De même, les shebab "été capables (par le passé) d'infiltrer les forces de sécurité ou de se mouvoir avec des uniformes des forces de sécurité" pour déjouer les check-points, relève M. Bryden.

Symptomatique, quelques jours avant l'attentat, le chef de l'armée et le ministre de la Défense ont démissionné, sans explication.

Selon M. Marchal, leur départ serait notamment lié à des luttes d'influence pour le contrôle des recrues censées composer l'armée nationale au sein du plus grand centre de formation militaire étranger de Somalie, inauguré fin septembre par la Turquie.

En tout état de cause, le départ simultané des deux plus hauts responsables militaires du président Mohamed Abdullahi Mohamed, dit "Farmajo", élu en février en promettant la guerre aux shebab, fait désordre et ne suscite guère l'optimisme.

Et, souligne M. Marchal, la plupart des membres du gouvernement sont des gens "issus de la diaspora (...) qui n'ont aucune idée du traumatisme de leur société".

"Ce n'est pas que les shebab soient très forts, c'est que les autres ne sont vraiment pas bons", tempête le chercheur.

La défiance entre États fédérés et gouvernement central

Inscrit dans la Constitution depuis 2004, le fédéralisme n'a commencé réellement à se mettre en place, à pas comptés, qu'à partir de 2012.

Actuellement, le pays compte cinq États fédérés, sans parler du Somaliland qui a proclamé son indépendance et ne reconnaît pas le gouvernement central.

Or les relations sont conflictuelles entre le gouvernement du président "Farmajo", lui-même partisan d'un État central fort, et les pouvoirs régionaux, sur fond de lutte de personnes et d'interférences extérieures.

L'enjeu est de taille car, si l'embryon d'armée nationale n'est déployé que sur Mogadiscio et ses environs, et si la force de l'Union africaine en Somalie sécurise avec ses 22.000 hommes les principaux centres urbains, ce sont les milices et forces de sécurité de ces États qui sont en première ligne contre les shebab en province.

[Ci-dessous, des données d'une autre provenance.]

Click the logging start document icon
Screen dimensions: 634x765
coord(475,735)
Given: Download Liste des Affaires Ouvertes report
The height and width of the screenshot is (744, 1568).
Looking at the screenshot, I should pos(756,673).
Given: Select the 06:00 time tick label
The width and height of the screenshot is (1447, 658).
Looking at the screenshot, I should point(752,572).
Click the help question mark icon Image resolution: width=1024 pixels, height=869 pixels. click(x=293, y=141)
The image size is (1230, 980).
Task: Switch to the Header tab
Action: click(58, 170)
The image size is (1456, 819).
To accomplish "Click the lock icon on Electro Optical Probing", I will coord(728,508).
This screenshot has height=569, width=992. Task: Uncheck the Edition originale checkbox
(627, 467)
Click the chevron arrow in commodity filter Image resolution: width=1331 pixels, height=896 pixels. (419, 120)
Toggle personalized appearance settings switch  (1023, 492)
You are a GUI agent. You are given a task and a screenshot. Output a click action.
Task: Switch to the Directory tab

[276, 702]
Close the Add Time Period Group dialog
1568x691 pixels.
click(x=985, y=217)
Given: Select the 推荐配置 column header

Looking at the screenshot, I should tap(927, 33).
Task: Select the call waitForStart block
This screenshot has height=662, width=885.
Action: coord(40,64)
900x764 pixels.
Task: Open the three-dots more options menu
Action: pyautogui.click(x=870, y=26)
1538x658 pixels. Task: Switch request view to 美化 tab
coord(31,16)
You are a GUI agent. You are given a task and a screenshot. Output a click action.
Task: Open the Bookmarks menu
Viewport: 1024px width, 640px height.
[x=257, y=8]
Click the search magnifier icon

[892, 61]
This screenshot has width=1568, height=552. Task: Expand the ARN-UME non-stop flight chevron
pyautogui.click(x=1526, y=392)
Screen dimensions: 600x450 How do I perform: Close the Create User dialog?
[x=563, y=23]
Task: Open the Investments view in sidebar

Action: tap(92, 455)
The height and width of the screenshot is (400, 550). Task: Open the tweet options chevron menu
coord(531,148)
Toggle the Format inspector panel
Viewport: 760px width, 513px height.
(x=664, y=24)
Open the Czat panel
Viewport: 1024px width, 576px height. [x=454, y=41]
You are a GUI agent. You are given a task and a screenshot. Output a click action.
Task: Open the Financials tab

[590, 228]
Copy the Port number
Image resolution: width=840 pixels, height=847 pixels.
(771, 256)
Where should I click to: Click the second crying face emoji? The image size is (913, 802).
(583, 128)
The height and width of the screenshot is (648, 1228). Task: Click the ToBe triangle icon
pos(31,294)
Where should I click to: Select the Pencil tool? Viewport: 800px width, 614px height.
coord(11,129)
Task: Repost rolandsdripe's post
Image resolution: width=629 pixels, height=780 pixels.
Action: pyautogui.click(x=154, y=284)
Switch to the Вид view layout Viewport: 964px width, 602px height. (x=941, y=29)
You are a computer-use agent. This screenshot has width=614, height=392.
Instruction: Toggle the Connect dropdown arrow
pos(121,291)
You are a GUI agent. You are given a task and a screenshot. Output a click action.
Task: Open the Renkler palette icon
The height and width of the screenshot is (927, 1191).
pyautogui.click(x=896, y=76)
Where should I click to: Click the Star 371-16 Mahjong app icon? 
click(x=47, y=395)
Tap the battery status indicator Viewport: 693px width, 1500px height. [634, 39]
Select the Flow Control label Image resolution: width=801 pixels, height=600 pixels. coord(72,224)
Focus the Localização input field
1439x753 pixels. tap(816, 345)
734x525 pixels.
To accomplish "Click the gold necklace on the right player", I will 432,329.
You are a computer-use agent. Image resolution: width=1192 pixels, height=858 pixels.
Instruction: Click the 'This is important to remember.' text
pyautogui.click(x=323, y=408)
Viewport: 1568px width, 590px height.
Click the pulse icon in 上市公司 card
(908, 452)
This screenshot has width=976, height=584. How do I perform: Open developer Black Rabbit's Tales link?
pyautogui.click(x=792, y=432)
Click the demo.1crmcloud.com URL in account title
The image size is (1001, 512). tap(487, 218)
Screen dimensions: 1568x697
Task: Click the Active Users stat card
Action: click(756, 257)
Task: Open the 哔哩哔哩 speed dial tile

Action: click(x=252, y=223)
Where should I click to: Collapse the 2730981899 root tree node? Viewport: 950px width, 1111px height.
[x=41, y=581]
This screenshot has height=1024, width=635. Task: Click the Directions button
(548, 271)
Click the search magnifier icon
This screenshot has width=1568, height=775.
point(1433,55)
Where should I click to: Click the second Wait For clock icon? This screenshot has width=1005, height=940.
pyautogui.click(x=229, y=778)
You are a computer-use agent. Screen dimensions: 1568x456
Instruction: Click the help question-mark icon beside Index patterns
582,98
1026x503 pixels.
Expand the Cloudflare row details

Récemment, la crise diplomatique entre les Émirats arabes unis et l'Arabie saoudite d'une part, le Qatar de l'autre, "a aggravé les frictions" en Somalie, relève l'ICG.

Plusieurs États fédérés se sont prononcés pour un alignement avec Riyad et Abu Dhabi, au grand dam du gouvernement central qui a opté pour la neutralité, Mogadiscio recevant d'importants financements des deux camps.

Et Roland Marchal de se désoler du "chaos introduit par la crise du Golfe où n'importe quel président fédéral, sous prétexte de recevoir des subsides, fait des déclarations intempestives sur la politique étrangère" de la Somalie.

Et maintenant?

"Tant que le gouvernement ne changera pas son attitude et ne se rapprochera pas des États fédérés pour qu'ils deviennent des partenaires dans la lutte contre les shebab, au lieu d'essayer de se battre contre les shebab et les États fédérés, je ne pense pas qu'on va voir beaucoup de progrès", estime M. Bryden.

L'ICG note que les opposants au président "Farmajo" pourraient tirer profit de la crise pour le faire tomber, via une motion de censure, et appelle ce dernier à "rapidement travailler à améliorer les relations avec les États fédérés" et régler les problèmes de répartition des ressources qui nourrissent les querelles. Dont les seuls gagnants sont les shebab.